Companies are also re-evaluating washing systems and what’s being used to wash the fruit. “Are they using surfactants, natural acids, or chlorine only?” Wilson asked. “And with all these intervention strategies, we also need to have something in place to prove they work. We’re asking vendors to work with us on that, and we’re getting a great response.”
But California’s Patricio said that a less-is-more approach to cleaning cantaloupes may be the best way to go—at least when it comes to melons grown in the specific growing conditions of his state—based on research conducted with the University of California-Davis in the wake of the 1991 outbreak.
“We did six years of sampling, and after that, we weren’t finding contamination even in greater risk areas, such as downwind of dairies and near corrals,” said Patricio. (The program looked for Salmonella and E. coli only—Listeria wasn’t a recognized issue at the time.) “Scientists concluded that the high heat, low humidity, and other climatic conditions in central California prevented the development and spread of those common bacteria in normal practice.”
So the researchers turned to industry cleaning practices. “At the time, there were probably 30-some shippers in California, with a dozen different techniques being used to prevent the spread of pathogens. We had elaborate wash systems, hydrocooling, deep cold and hot, hot, hot temperature—all sorts of things were being done to reduce risk,” said Patricio.

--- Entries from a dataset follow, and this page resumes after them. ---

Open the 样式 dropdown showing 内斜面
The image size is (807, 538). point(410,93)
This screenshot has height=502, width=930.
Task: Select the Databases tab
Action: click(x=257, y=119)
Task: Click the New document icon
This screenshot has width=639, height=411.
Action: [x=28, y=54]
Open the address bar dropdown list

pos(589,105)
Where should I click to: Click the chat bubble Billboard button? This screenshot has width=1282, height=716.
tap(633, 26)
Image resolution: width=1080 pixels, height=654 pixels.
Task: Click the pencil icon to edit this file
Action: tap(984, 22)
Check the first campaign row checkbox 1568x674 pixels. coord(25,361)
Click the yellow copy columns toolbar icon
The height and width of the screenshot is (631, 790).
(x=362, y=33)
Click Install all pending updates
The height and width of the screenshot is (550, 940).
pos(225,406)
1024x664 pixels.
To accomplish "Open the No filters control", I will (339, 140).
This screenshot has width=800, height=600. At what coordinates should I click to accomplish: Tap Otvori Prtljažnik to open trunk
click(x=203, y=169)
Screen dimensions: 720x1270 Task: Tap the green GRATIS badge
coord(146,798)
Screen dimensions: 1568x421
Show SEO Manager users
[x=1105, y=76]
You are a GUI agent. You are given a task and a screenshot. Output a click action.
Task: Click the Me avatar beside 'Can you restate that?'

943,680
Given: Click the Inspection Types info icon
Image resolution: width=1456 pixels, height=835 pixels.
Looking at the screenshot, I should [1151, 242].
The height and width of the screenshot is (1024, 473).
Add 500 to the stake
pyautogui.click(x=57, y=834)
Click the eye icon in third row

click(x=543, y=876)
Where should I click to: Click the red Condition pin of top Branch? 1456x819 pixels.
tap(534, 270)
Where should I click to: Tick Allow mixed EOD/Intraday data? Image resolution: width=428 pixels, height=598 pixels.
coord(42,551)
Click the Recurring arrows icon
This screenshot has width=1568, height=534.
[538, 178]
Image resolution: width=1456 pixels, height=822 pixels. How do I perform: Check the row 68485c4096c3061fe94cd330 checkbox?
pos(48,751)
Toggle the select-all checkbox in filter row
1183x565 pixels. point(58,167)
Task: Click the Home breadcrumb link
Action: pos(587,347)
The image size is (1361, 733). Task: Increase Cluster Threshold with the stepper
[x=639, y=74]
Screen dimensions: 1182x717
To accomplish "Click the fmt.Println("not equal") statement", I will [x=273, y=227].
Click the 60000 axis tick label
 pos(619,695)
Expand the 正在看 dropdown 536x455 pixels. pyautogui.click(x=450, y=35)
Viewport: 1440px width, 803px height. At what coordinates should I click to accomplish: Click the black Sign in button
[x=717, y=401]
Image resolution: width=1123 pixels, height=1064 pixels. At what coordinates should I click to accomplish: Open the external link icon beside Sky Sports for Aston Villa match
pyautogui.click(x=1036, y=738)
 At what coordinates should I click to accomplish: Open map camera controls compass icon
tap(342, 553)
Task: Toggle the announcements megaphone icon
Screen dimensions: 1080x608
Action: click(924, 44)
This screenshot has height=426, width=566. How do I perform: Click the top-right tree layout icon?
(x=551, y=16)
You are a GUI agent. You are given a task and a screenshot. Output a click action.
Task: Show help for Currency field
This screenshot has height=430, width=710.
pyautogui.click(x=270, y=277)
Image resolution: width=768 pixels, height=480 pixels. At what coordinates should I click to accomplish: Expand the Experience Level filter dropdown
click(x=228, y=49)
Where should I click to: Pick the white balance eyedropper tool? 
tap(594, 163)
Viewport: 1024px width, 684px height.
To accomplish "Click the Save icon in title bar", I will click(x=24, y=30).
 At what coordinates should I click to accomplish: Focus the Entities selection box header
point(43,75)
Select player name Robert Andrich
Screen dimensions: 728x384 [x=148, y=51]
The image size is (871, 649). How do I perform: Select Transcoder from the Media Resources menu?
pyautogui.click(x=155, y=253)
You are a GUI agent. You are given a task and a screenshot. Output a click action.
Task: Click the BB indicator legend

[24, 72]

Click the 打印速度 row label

The scientists evaluated them all and concluded that most of them risked causing more contamination than they prevented. “They concluded that cantaloupes run more risk of contamination the more times they come in contact with people or common surfaces,” Patricio explained. “You want to limit human contact and get them as they are in nature as quickly as possible into a sealed container. This was a bit dismaying to those of us who had invested in elaborate systems, but field packing quickly became the norm.”
Patricio said that uncut cantaloupe with a whole, unbreached rind has a natural barrier against pathogens. “Years and years of research indicates that the rind and the biology of the melon prevent cantaloupe from uptaking bacteria into the edible portion. The best thing you can do is touch them as little as possible.”
Test-and-hold programs aren’t well suited for a product like cantaloupe, Patricio said. “They have a 72 – to 96 – hour window. If I still have product 36 hours after I pack it, I’m in trouble,” he noted. “A cantaloupe has such a short shelf life that I’ve got to get it out of the field, packaged, pre-cooled, and shipped within 36 hours. But things like steam pasteurization and other new strategies have good potential going forward.”